Who’s ready for Vegas? Enough of you said you wanted to do a meetup, I’ll grab us some space for lunch one day. What day would you like?
What day would you want to do a lunch meetup?Nights are already booked, lets hang for some food and coffee |
A few of you have upgraded to Vuln U Premium which I appreciate more that you know. I’m still working on some of the content for the first few premium editions that will go out over the next few months. And as promised, I’ll launch a private community once we get critical mass.
If you’re looking to support the newsletter and looking for some premium content/community:
ICYMI
🖊️ Something I wrote: This run through of some new macOS malware disguised as a Zoom update.
🎧️ Something I heard: This great rundown of the recent vulnerability in ‘sudo’ by LowLevel.
🎤 Something I said: What the hell is going on with all these apps/extensions turning into malware?
🔖 Something I read: Google has just used AI and threat intel to foil a zeroday before it could launch
Vulnerable News
I’m always watching for any threat actors using AI, since we haven’t seen a ton, and it’s mostly been on social engineering level up. Ukraine's CERT-UA caught APT28 (aka Fancy Bear) using this Python-based nasty that hooks into Hugging Face's API to generate Windows commands on the fly using Alibaba's Qwen 2.5-Coder LLM. Instead of hardcoding commands that signature-based detection might catch, it's basically asking an AI "hey, how do I steal files from this Windows box?" and getting fresh answers every time.

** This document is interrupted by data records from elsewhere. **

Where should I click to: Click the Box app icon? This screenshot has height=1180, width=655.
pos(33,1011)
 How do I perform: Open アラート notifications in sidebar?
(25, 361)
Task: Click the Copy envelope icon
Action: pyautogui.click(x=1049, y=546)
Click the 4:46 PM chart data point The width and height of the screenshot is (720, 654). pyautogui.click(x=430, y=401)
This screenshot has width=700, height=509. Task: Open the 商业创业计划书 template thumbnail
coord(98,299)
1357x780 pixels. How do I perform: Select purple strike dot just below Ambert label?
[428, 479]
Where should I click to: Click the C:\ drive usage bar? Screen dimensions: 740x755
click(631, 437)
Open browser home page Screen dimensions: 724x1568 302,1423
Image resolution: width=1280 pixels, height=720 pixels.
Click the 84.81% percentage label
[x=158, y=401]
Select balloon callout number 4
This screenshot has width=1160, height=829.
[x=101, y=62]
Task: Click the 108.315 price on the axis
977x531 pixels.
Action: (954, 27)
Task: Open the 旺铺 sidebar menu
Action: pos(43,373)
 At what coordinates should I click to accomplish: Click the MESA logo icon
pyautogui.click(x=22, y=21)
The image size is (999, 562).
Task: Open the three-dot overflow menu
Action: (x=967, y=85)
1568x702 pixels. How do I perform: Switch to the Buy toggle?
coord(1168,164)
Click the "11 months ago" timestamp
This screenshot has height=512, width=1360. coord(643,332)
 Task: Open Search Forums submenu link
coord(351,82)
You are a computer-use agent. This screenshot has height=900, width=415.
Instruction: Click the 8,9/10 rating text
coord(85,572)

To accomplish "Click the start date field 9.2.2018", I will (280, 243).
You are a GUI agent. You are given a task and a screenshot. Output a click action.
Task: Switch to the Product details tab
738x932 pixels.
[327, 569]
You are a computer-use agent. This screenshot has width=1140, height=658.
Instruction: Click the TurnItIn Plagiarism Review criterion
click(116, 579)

It's the first publicly documented malware to use LLMs for operational tasks rather than just social engineering. The malware can adapt its tactics mid-compromise without needing new payloads, and using Hugging Face infrastructure for C2 communication is a smart way to blend in with legitimate AI traffic. They're spreading it through the usual spear-phishing emails targeting Ukrainian government officials, but the real story here is how this could change the malware landscape if other groups start copying the approach. (read more)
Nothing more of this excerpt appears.